Embodied music cognition is a direction within systematic musicology interested in studying the role of the human body in relation to all musical activities.

It considers the human body as the natural mediator between mind (focused on musical intentions, meanings, significations) and physical environment (containing musical sound and other types of energy that affords human action).

Introduction 
Given the impact of body movement on musical meaning formation and signification, the musical mind is said to be embodied. Embodiment  assumes that what happens in the mind is depending on properties of the body, such as kinaesthetic properties.

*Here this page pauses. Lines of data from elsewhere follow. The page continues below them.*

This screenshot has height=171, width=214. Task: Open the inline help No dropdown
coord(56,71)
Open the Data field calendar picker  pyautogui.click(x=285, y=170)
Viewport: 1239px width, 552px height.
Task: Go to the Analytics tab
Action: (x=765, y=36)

Embodied music cognition tends to see music perception as based on action. For example, many people move when they listen to music. Through movement, it is assumed that people give meaning to music. This type of meaning-formation is corporeal, rather than cerebral because it is understood through the body. This is different from a disembodied approach to music cognition, which sees musical meaning as being based on a perception-based analysis of musical structure. The embodied grounding of music perception is based on a multi-modal encoding of auditory information and on principles that ensure the coupling of perception and action.

During the last decade, research in embodied music cognition 
has been strongly motivated by a demand for new tools in view of the interactive possibilities offered by digital media technology.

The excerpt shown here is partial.